Лабра сияет: как же, теперь он все понял. Это, наверно, Конвент приказал, а раз уж Конвент хочет, то нечего здесь рассуждать Что касается наградных, это, конечно, приятно. Вот только если бы серебром!.. Да куда тут — опять ассигнации. Надо бы купить жене шляпу…

Лабра быстро составляет рапорт о попытке подкупа. Начальник тоже пишет, он пишет донесение Тальену: «Преступник пытался соблазнить агента полиции, но»… Ему хочется блеснуть красноречием. От усердия он высовывает наружу кончик языка. «Но агент проявил гражданское мужество, достойное героев Фермопил…»

За стеной — детский плач. Что это? Ах да, маленький газетчик! Луи Лабра, герой Фермопил, видит, что без начальника и здесь не обойтись:

— Этот юный гражданин задержан мной возле театра Республики. Он кричал: «Революция кончилась!» Мне кажется, что эти слова противозаконны. Ведь так рассуждают шуаны или аристократы. Но, конечно, если Конвент…

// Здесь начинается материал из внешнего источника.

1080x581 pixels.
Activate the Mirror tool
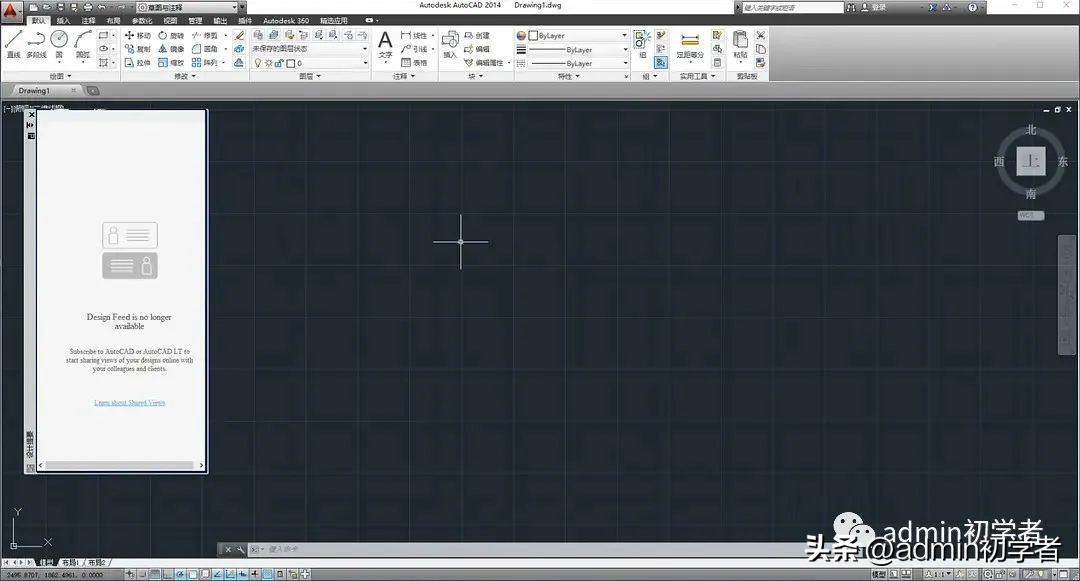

Начальник машет рукой — замолчи, мол… На самом деле он озадачен ничуть не менее глупого Лабра. Он пробует засунуть в ноздрю добрую понюшку, но в голове не проясняется. «Революция окончилась»? А как же революционный трибунал? А революционный календарь? А революционные праздники? Да, но вот революционеров сажают в тюрьму. Их ссылают в Кайену. Им отрезают головы. Кто их сажает? Тоже революционеры, тоже монтаньяры. Может быть, они действительно хотят закончить революцию? Разве их поймешь?.. Гражданин Тальен не очень-то любит, когда при нем вспоминают прошлое: Бордо, гильотину под окнами, красный колпачок. Может быть, революция действительно кончилась? Впрочем, это не его дело. Полиция должна исполнять приказы, а не заниматься философическими вопросами. Полиция не академия!

Начальник допрашивает мальчика:

— Сколько тебе лет?

— Кажется, десять. Или девять. В успение будет десять. Или одиннадцать.

— Теперь нет никакого «успения». Теперь, дурачок, другие праздники. Например, девятое термидора — падение тирана Робеспьера. Или двадцать третье термидора — падение тирана Капета. Ты кто же — роялист, якобинец или, может быть, орлеанист? Ну, отвечай!

Мальчик перестает плакать. Он смотрит восхищенно на кокарду начальника, на его выпяченные важно губы, на перья писцов. Он вежливо, но твердо говорит:

— Нет, гражданин, я только сын вдовы Пежо на улице Урс, в доме номер четыре.

Улыбается начальник, улыбается почтительно Лабра, улыбаются даже кокарды и перья.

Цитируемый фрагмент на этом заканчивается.